§ List of tasks:
• 1. Reproduce verbatim the portion of the employee turnover passage below that runs from "Still, whatever the" to "find their way.".
• 2. Extend the passage on employee turnover below, beginning immediately after its final sentence.

§ Document segment:
######
Many companies face staffing challenges. It turns out that it’s not only hard to recruit talented people; it’s also tough to keep them. Few things can be more detrimental to an organization’s well-being than high turnover. If your company has a (figurative) revolving door for an entrance/exit, then that’s a sure sign that it’s definitely not functioning as it should. And when employees don’t stick around, this not only adversely affects company cohesion, it also impacts your customers or clients. This, in turn, is going to cut into your bottom line, which inevitably worsens morale, creating a vicious and self-perpetuating circle of underperformance.
For many business owners and operators, it may be difficult to come to terms with the fact that management style can often be a huge factor when it comes to retaining staff. A recent survey on employer-employee relations revealed a very startling but telling truth: A majority of workers reported that, if given the choice, they would actually rather have a better boss than get a pay raise. The abusive boss who screams and throws tantrums may be a Hollywood cliché, but in the real world you’re much more likely to encounter an oppressive micromanager than an overgrown toddler.
Still, whatever the cause, high turnover will devour your company from within. Here are just a few of the ways that it will not only destroy your spirit, but cost you money as well:
- Growing pains: Even if, as a recent hire, you’re an expert in what you do and enthusiastic about hitting the ground running, it will still take you a while to get into the swing of things in a brand-new place. There’s formal orientation to go through and adjustments to a new company’s culture. If a high percentage of an organization consists of new hires, then productivity will suffer as all of these recent arrivals simultaneously try to find their way.
######
§ Material:
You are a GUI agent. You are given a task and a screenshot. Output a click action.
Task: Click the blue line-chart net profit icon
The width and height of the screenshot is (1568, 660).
######
§ Final results:
• 1.
Still, whatever the cause, high turnover will devour your company from within. Here are just a few of the ways that it will not only destroy your spirit, but cost you money as well:
- Growing pains: Even if, as a recent hire, you’re an expert in what you do and enthusiastic about hitting the ground running, it will still take you a while to get into the swing of things in a brand-new place. There’s formal orientation to go through and adjustments to a new company’s culture. If a high percentage of an organization consists of new hires, then productivity will suffer as all of these recent arrivals simultaneously try to find their way.

• 2.
- Training time: High turnover also has a negative impact on the productivity of the employees who do stick around. That’s because they often end up shouldering multiple burdens. First of all, if there are gaps in the company workforce, then someone has to bridge that divide. That means that some employees will end up working extra hours and may have to tackle projects outside of their assigned departments or formal job duties. Plus, these same veteran employees will eventually have to devote a significant amount of time to training the new arrivals. That inevitably cuts into productivity.
- Does anyone know how to…? When people leave an organization, they take their knowledge and experience with them. Maybe some of them were quite thorough when it came to leaving handover notes behind. Still, documents are no substitute for a real, breathing person who can answer questions in real time. If no one at your organization weathered a storm through tough times, that makes it all the more difficult for you to do it in the future.
- Putting on the same face: Customers value continuity and consistency. If you get a different person on the phone every time you call an organization that you’re supposed to trust, does that make you feel more or less confident that they have the capability to focus on your needs? And there’s nothing more irritating than having to explain who you are and what you need from a company over and over again each time you call them because everyone you’ve ever dealt with before has left.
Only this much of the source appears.